Leçons pour les décideurs politiques
La leçon centrale de notre étude est que les différents programmes sociaux dont disposent aujourd’hui les familles américaines ne peuvent être compris isolément. Parce que ces programmes se chevauchent énormément, les politiques qui touchent un programme se répercutent sur les autres, et les familles ne les perçoivent pas comme des avantages distincts mais comme un ensemble dans lequel elles entrent et sortent ensemble. Mener des analyses comme si les familles interagissaient avec un seul programme à la fois peut sous-estimer à la fois la portée des prestations non réclamées et les bénéfices d’une navigation plus facile dans ces programmes et leurs applications.
Ce cadre à programmes multiples comporte deux implications clés. Premièrement, cela change la façon dont les décideurs politiques et les chercheurs envisagent le ciblage. Certaines des familles les plus défavorisées sont déjà connectées aux programmes sociaux, mais seulement partiellement. Améliorer et élargir l'accès aux participants existants à un seul programme, que les administrateurs du programme peuvent facilement identifier et atteindre, peut être un moyen particulièrement pratique de cibler le soutien vers ceux qui en ont le plus besoin et qui l'apprécient le plus.
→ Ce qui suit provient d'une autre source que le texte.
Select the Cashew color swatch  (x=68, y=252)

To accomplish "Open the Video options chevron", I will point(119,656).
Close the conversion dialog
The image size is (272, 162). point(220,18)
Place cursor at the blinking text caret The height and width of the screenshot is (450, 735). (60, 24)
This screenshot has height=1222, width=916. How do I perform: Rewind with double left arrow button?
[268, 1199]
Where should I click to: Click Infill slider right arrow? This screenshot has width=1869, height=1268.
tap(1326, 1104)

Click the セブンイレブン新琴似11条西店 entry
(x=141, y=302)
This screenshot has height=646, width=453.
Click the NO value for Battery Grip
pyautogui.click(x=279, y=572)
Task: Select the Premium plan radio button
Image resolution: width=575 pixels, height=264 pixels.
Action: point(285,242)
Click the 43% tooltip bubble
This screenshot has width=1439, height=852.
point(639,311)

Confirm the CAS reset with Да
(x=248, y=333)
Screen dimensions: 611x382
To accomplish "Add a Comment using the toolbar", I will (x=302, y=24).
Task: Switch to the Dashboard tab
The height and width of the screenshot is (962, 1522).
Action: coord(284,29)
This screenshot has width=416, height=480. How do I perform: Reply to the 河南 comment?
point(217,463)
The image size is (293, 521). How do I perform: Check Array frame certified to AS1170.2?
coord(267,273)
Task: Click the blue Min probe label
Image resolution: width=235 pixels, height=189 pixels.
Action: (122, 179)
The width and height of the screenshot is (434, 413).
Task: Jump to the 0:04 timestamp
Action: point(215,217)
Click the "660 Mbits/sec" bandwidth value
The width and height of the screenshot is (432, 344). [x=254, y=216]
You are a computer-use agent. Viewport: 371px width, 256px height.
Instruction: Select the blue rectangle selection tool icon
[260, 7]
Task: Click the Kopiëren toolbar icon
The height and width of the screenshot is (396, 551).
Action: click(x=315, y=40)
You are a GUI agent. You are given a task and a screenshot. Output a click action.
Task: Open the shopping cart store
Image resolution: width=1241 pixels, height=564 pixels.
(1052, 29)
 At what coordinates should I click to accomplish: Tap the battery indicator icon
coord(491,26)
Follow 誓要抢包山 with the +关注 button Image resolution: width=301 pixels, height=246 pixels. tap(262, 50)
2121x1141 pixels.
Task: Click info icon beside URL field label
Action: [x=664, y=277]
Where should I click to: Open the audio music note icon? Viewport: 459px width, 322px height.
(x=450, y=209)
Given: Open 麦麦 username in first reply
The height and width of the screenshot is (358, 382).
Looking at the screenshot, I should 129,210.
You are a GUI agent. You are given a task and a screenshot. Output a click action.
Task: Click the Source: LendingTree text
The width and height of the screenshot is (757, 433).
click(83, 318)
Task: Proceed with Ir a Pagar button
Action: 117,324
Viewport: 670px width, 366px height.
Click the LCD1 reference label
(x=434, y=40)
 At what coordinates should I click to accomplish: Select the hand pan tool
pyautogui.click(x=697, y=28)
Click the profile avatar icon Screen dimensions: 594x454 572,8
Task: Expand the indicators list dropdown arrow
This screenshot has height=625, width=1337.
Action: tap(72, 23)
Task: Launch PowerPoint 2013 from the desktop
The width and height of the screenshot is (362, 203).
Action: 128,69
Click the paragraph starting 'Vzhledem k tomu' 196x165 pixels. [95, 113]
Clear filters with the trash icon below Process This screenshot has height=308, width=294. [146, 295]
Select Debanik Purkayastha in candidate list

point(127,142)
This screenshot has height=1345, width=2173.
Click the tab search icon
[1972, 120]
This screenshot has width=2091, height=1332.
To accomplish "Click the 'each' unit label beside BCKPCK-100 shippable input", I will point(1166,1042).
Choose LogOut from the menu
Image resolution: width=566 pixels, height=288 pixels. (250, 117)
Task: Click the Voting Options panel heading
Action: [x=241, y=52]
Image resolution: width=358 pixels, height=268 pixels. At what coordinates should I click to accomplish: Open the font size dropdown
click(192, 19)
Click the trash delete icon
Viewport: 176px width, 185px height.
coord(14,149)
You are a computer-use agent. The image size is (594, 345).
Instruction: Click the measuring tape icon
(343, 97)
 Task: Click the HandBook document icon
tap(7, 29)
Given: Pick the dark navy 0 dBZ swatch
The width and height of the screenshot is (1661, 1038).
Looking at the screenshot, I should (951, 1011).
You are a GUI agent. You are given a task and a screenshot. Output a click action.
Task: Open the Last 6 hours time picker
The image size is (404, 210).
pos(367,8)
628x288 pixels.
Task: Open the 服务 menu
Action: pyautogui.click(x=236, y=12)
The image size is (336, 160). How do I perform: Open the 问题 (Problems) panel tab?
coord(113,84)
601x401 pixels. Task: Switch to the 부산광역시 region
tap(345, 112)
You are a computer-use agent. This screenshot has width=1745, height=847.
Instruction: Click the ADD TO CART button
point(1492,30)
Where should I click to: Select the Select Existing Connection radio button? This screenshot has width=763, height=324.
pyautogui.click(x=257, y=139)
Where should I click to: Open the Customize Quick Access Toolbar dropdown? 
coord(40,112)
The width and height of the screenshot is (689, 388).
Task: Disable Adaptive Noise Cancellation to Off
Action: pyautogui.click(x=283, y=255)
Deuxièmement, cela change la manière dont les décideurs politiques mesurent le rendement d’une politique. Étant donné que la valeur de la simplification de l’accès se répercute sur tous les programmes, un investissement qui semble avoir des rendements modestes du point de vue d’un programme pourrait s’avérer plus précieux une fois que ses effets sur tous les programmes sociaux sont pris en compte. À l’inverse, les suppressions dans un seul programme ou dans les systèmes qui relient les demandeurs aux prestations peuvent faire perdre des bénéfices qu’une comptabilité programme par programme n’enregistre jamais.
Alors que les familles dépendent de plus en plus de plusieurs programmes sociaux à la fois, l'analyse et la conception des politiques de ces programmes devraient refléter la façon dont ils coexistent plutôt que de considérer chacun d'entre eux séparément.
Les auteurs de cette chronique ont utilisé Claude pour affiner certains termes.